Been parenting for a long time here, years – decades – during which things that would horrify the uninitiated – years without a full nights’ sleep? Packing a small suitcase every time you leave the house? Diapers? And diapers? And still more diapers? – yes, all of that and more becomes just the way you live your life.

And most of it I don’t mind a bit. You get used to sleeping in short sessions, and before you know it, that’s over and you’re marveling and sprawled-out toddlers snoozing for 10 hours at a stretch. Changing diapers is like blowing your nose. Sort of. Yes, toys are everywhere, yes squabbles happen hourly, yes, you have to learn a whole other way of being between 4 and 7, a way of being that is designed to avoid meltdown.

But you just do.

I have to say, though, that there’s one feature of life with children that really, really irritates me.  I mean: drives me crazy and actually angers me, even though I’ve been observing it for twenty years now. It’s this:

Scene: Child A is playing, digs out Forgotten Toy from the depths of the toy box. Forgotten Toy was given to Child B a year ago. Child B played with Forgotten Toy for a couple of days, and then, well…forgot about it.

Enter Child B.

Child B: What are you doing?

Child A: Playing.

Child B: With what?

Child A: Forgotten Toy.


Enter Mother, trying to keep her cool ahead of time, although she knows exactly what this is going to be about.

Mother: What’s wrong?


Mother: You haven’t played with it in a year. It’s been stuffed in the bottom of the toy box, and you haven’t thought about it once for 363 days. There are a hundred other toys. But you have to have this toy, right now?


I swear, that dynamic, that reaction – the insistence that Forgotten Toy must be handed over right here, right now makes me want to go on strike.

It comes to mind because of what happened at Mass yesterday. I let Joseph take a couple of coloring books to Mass, as well as his little Mass books. And I do want you to know that at 5 1/2, we’re seeing definite improvement in behavior at Mass – he’s never really difficult anymore, and yesterday, for the first time, he was actually quite interested in following along much of Mass in his book. So – take heart. It happens.

Well..except for this moment.

In the coloring books I’d stuck a sticker book for Michael. I dug it out from the bottom of the coloring book basket – a Babar sticker book I’d picked up at the Dollar Store in February, stocking up for 8 hours in an airplane across the Atlantic. About half the stickers had been used – I gave it to Michael, who, for his part is being very difficult at Mass these days: chatty, no sense of what "shhh" means, stubborn, and worst of all, at the stage at which even pointing things out to him to get his attention is risky because odds are he will get excited and repeat what you’re telling him about VERY LOUDLY. ‘JESUS!" "SHEEP!" "LIGHTS!" "JESUS OW!" "BABY!"

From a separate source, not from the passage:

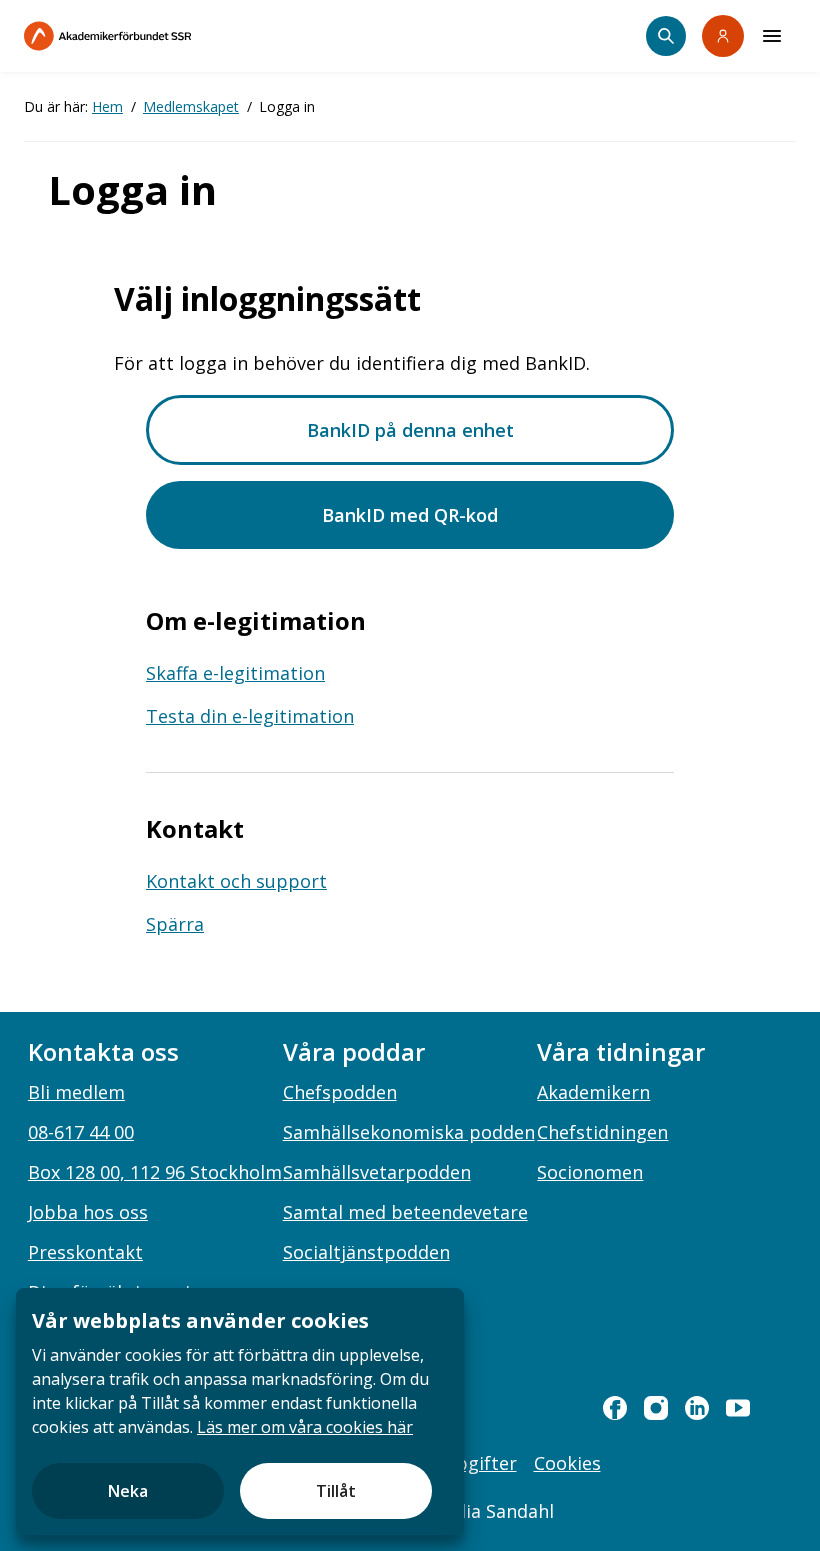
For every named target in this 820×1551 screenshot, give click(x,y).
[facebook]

But he did like the sticker book. It absorbed him. And then Joseph noticed what he was doing, and I could immediately tell, by his widening eyes and furrowed brow: This will not do. This is Forgotten Toy.

Sure enough. Despite the fact that he was not very interested it on the plane in the first place, and then stuck it away for 8 months – all of a sudden he was very concerned about his Barbar sticker book, and no, Michael must not ruin it, and oh no, he’s putting the stickers in the wrong place and…

You get it. It just makes no sense to me. Perhaps because I’m an only child. Probably because I’m an only child.

But I suppose I shouldn’t be surprised. It’s practically the definition of envy. So often, it never occurs to us to want something until we see that someone else has it. We’re satisfied with our lot until we spy someone enjoying something we think is rightfully ours. And then, we can’t rest easy until we have it, too – and all the better if the other person has lost what they have.